## DIRECTIONS FOR THIS TASK
Write out the lines below as a numbered list, leaving out any blank lines.

## SUPPLIED DATA
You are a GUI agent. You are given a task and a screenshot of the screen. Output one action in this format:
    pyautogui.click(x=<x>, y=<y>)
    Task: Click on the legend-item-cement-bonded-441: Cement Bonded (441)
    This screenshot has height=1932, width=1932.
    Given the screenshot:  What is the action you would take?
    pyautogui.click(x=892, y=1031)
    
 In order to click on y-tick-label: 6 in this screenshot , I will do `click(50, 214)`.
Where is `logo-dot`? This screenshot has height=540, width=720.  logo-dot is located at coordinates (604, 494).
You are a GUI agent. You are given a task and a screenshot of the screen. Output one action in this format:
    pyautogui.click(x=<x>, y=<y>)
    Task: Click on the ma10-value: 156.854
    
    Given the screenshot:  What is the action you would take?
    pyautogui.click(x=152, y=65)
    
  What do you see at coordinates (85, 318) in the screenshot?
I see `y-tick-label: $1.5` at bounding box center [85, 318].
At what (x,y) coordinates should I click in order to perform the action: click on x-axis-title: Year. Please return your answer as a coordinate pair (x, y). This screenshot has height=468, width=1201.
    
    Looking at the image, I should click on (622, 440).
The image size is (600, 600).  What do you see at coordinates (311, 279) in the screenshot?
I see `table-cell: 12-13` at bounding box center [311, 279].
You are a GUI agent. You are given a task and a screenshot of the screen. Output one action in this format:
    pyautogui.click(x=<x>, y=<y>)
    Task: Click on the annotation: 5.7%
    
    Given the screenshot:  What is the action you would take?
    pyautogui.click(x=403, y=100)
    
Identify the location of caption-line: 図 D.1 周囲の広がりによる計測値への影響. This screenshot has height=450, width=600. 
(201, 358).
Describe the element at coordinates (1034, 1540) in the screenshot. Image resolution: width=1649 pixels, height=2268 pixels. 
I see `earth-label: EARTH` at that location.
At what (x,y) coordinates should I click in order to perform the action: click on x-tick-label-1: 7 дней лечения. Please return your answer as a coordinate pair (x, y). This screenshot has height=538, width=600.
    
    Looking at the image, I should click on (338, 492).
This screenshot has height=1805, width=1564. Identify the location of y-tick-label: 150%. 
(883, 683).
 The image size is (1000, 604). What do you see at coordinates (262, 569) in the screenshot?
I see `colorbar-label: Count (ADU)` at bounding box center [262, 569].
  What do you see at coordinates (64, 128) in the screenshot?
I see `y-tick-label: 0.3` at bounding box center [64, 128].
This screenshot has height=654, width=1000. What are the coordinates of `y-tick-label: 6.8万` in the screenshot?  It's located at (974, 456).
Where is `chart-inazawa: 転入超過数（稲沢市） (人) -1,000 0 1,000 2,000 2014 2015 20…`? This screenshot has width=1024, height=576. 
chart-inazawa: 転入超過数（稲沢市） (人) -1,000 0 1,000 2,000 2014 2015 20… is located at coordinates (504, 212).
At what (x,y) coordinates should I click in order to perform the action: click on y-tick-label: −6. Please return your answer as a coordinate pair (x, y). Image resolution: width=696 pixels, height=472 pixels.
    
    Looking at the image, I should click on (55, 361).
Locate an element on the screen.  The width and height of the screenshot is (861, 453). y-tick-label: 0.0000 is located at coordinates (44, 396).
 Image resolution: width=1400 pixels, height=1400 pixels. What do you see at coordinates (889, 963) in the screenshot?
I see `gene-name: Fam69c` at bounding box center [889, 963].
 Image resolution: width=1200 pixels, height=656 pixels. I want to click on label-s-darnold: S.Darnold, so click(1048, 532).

## RESPONSE
1. You are a GUI agent. You are given a task and a screenshot of the screen. Output one action in this format:
2.     pyautogui.click(x=<x>, y=<y>)
3.     Task: Click on the legend-item-cement-bonded-441: Cement Bonded (441)
4.     This screenshot has height=1932, width=1932.
5.     Given the screenshot:  What is the action you would take?
6.     pyautogui.click(x=892, y=1031)
7.  In order to click on y-tick-label: 6 in this screenshot , I will do `click(50, 214)`.
8. Where is `logo-dot`? This screenshot has height=540, width=720.  logo-dot is located at coordinates (604, 494).
9. You are a GUI agent. You are given a task and a screenshot of the screen. Output one action in this format:
10.     pyautogui.click(x=<x>, y=<y>)
11.     Task: Click on the ma10-value: 156.854
12.     Given the screenshot:  What is the action you would take?
13.     pyautogui.click(x=152, y=65)
14.   What do you see at coordinates (85, 318) in the screenshot?
15. I see `y-tick-label: $1.5` at bounding box center [85, 318].
16. At what (x,y) coordinates should I click in order to perform the action: click on x-axis-title: Year. Please return your answer as a coordinate pair (x, y). This screenshot has height=468, width=1201.
17.     Looking at the image, I should click on (622, 440).
18. The image size is (600, 600).  What do you see at coordinates (311, 279) in the screenshot?
19. I see `table-cell: 12-13` at bounding box center [311, 279].
20. You are a GUI agent. You are given a task and a screenshot of the screen. Output one action in this format:
21.     pyautogui.click(x=<x>, y=<y>)
22.     Task: Click on the annotation: 5.7%
23.     Given the screenshot:  What is the action you would take?
24.     pyautogui.click(x=403, y=100)
25. Identify the location of caption-line: 図 D.1 周囲の広がりによる計測値への影響. This screenshot has height=450, width=600. 
26. (201, 358).
27. Describe the element at coordinates (1034, 1540) in the screenshot. Image resolution: width=1649 pixels, height=2268 pixels. 
28. I see `earth-label: EARTH` at that location.
29. At what (x,y) coordinates should I click in order to perform the action: click on x-tick-label-1: 7 дней лечения. Please return your answer as a coordinate pair (x, y). This screenshot has height=538, width=600.
30.     Looking at the image, I should click on (338, 492).
31. This screenshot has height=1805, width=1564. Identify the location of y-tick-label: 150%. 
32. (883, 683).
33.  The image size is (1000, 604). What do you see at coordinates (262, 569) in the screenshot?
34. I see `colorbar-label: Count (ADU)` at bounding box center [262, 569].
35.   What do you see at coordinates (64, 128) in the screenshot?
36. I see `y-tick-label: 0.3` at bounding box center [64, 128].
37. This screenshot has height=654, width=1000. What are the coordinates of `y-tick-label: 6.8万` in the screenshot?  It's located at (974, 456).
38. Where is `chart-inazawa: 転入超過数（稲沢市） (人) -1,000 0 1,000 2,000 2014 2015 20…`? This screenshot has width=1024, height=576. 
39. chart-inazawa: 転入超過数（稲沢市） (人) -1,000 0 1,000 2,000 2014 2015 20… is located at coordinates (504, 212).
40. At what (x,y) coordinates should I click in order to perform the action: click on y-tick-label: −6. Please return your answer as a coordinate pair (x, y). Image resolution: width=696 pixels, height=472 pixels.
41.     Looking at the image, I should click on (55, 361).
42. Locate an element on the screen.  The width and height of the screenshot is (861, 453). y-tick-label: 0.0000 is located at coordinates (44, 396).
43.  Image resolution: width=1400 pixels, height=1400 pixels. What do you see at coordinates (889, 963) in the screenshot?
44. I see `gene-name: Fam69c` at bounding box center [889, 963].
45.  Image resolution: width=1200 pixels, height=656 pixels. I want to click on label-s-darnold: S.Darnold, so click(1048, 532).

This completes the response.